Monday, August 15, 2011

Reggae In The Park

Seems like it's been Caribbean week in Hartford. Last weekend we visited the Caribbean Festival on the Riverfront and this weekend was the West Indies parade and reggae in the park. Who knew there was so much reggae music? We were always under the impression that reggae was kind of like a Nine Inch Nails and industrial rock situation; Bob Marley and no one else. Apparently that's not the case.

As is our norm, we avoided the parade. Why would we want to stand on the sidewalk for a couple hours to watch people march by? We've never quite figured out the appeal of this bizarre custom, but they seem popular enough that they won't be going anywhere anytime soon.

We did stop by the park for the reggae. First stop was the crowded food area. We were able to watch one vendor cook chicken on a large grill, adding Heineken and chopping the chicken jerk style with a large cleaver and quick decisive chops. All of the jerk vendors had long lines, some up to thirty people. We settled on a medium length line and a plate of jerk pork, rice, and fried plantain. A good meal, but at $12 (with a water) a little on the pricey side for street food.

After enjoying the meal, it was off to check out the vending area. Vendors were peddling t-shirts similar to what we had seen at the Caribbean Festival, lots of Jamaican flags, Bob Marley and Usain Bolt. Other booths sold a variety of items such as hats, bracelets, wristbands, and flags sporting the colors and flag patterns of other islands. A few booth sold bright dressers and jewelry. Of course there were the vendors that show up at every event hawking cruises, back remedies, magic elixers, junky kids toys and other dubious wares.

We had our cultural moment when we tried a guinep, a curious looking fruit we saw being sold at a couple of booths. Looking like a lime cherry, one breaks the skin with their teeth and then pops the insides into their mouth and sucks the fruit off the seed. Once the initial shock of the gooey, almost gummy consistency wore off, the guinep was actually very good. Experience points go up.

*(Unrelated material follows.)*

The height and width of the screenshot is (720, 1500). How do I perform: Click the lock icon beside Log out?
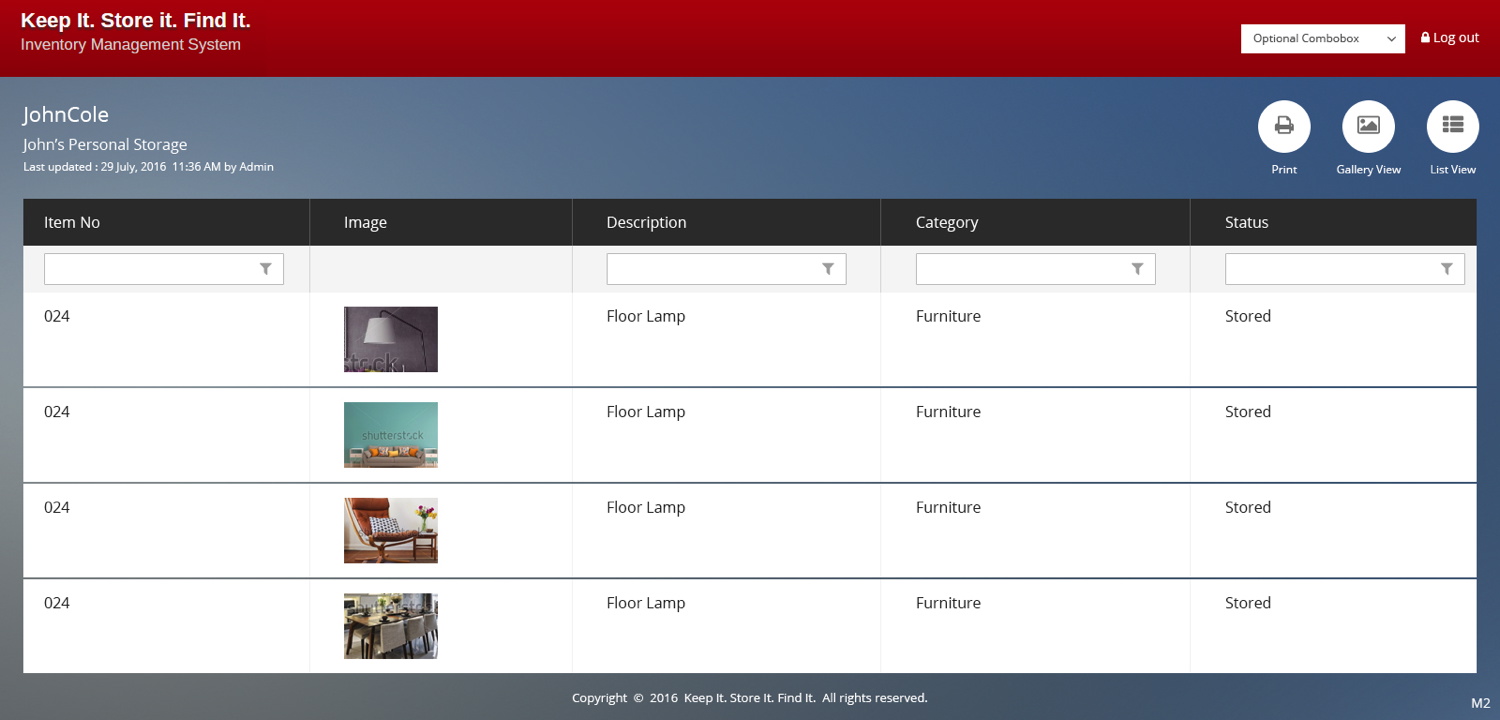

Finally we checked out the music. For the majority of the time we watched, we saw a colorful performance group from Trinidad & Tobago, whose performers wore large feather based costumes. One would be hard pressed not to enjoy the brightly colored and outrageous costumes sported by the group.

This was one of the better events in the park we've attended. Reggae in the park attracted a large crowd, had lots of bright colors and costumes, good music and great food. We were so impressed we purchased a wig of dreadlocks and will be sporting our new look around town all week. One love.